◆ Texto elegido:
Ahora que entregan las pistolas que se les han quedado oxidadas ante unos señores de profesión verificadores; ahora que Bildu campa a sus anchas por las instituciones como heredero descafeinado de Batasuna, ha llegado el momento de blanquear la historia. ETA y todo lo que le cuelga no está por pedir perdón ni reconocer el tremendo daño causado a las víctimas y a todo un país; no, claro que no. Perdida la batalla de las armas, van a por la guerra de la propaganda y de la historia, en la que son verdaderos profesionales.

Ellos no perpetraron el asesinato a cámara lenta de Miguel Ángel Blanco, sino que alguien lo secuestró y le descerrajó un tiro en la cabeza, no de forma intencionada, sino en un acto ineludible, casi natural, del cotidiano devenir del conflicto vasco. Sí, fue alguien de ETA, pero pudo haber sido cualquiera en realidad, ¿no? Es decir, fue algo que pasó, que formaba parte del paisaje, como las mareas ocurren con precisión en Sanlúcar de Barrameda, por ejemplo.

◆ Información dada:
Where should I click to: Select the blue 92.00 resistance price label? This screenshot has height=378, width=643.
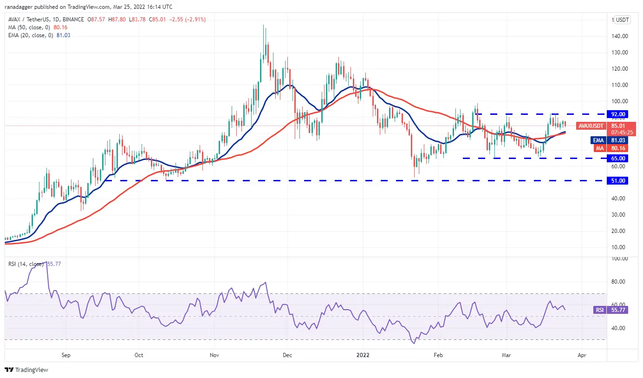click(x=618, y=114)
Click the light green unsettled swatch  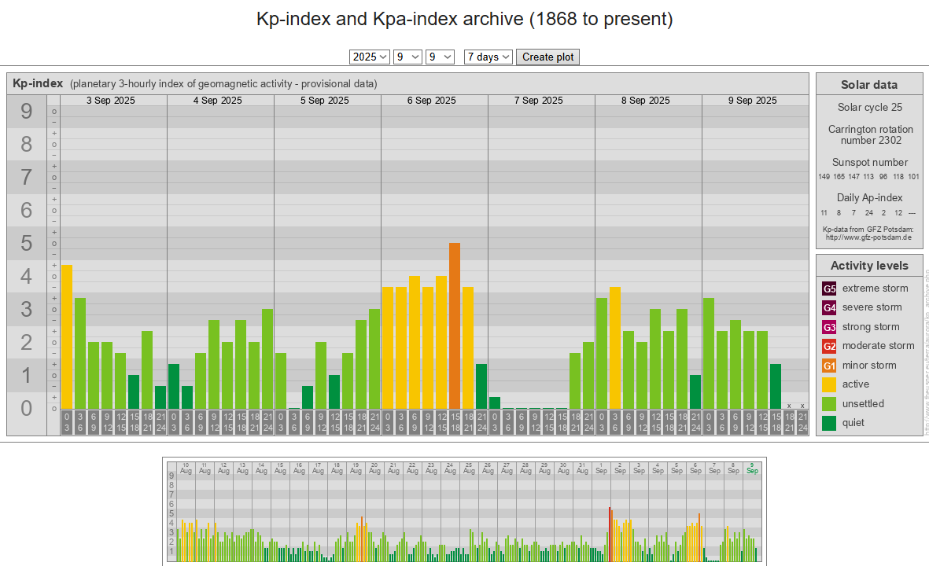(829, 404)
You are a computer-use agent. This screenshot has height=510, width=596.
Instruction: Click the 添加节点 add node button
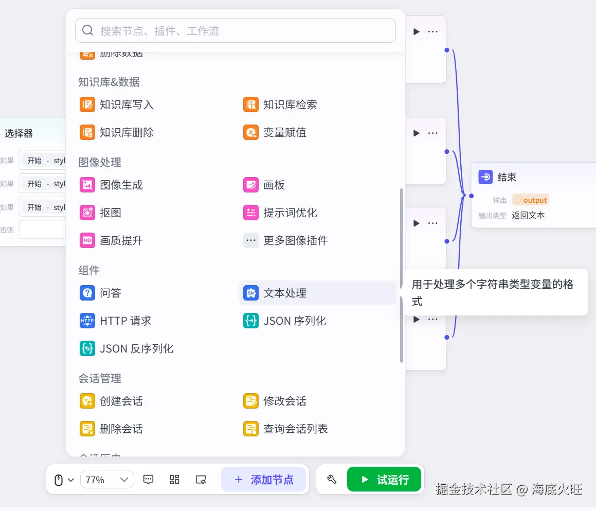(x=264, y=479)
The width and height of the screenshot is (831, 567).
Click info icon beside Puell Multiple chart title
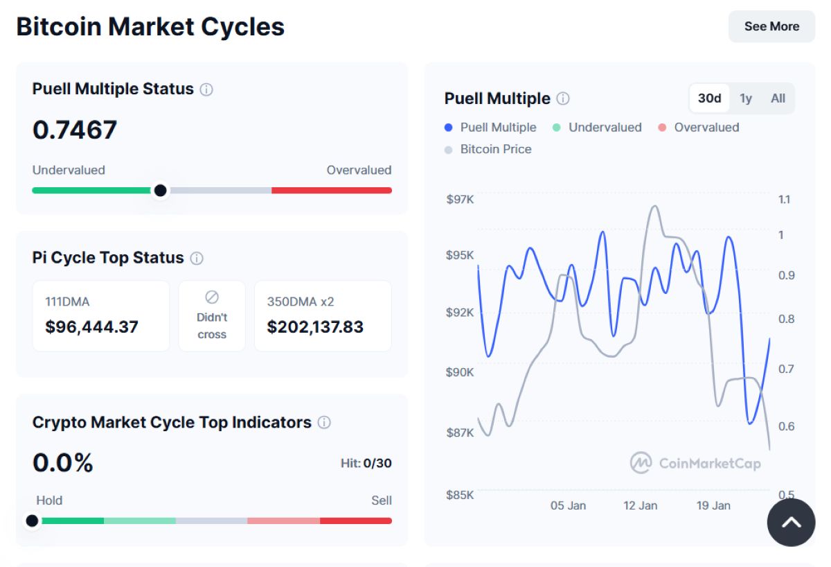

◆ Consigna:
Di si cada frase coincide con el texto sobre ETA y contesta sí o no, citando las palabras del texto que lo deciden:
1. ETA pide perdón a las víctimas.
2. Bildu aparece como heredero de Batasuna.
3. Se habla de las mareas de Sanlúcar de Barrameda.

◆ Tu respuesta:
1. No: «ETA y todo lo que le cuelga no está por pedir perdón ni reconocer el tremendo daño causado a las víctimas y a todo un país».
2. Sí: «Bildu campa a sus anchas por las instituciones como heredero descafeinado de Batasuna».
3. Sí: «como las mareas ocurren con precisión en Sanlúcar de Barrameda».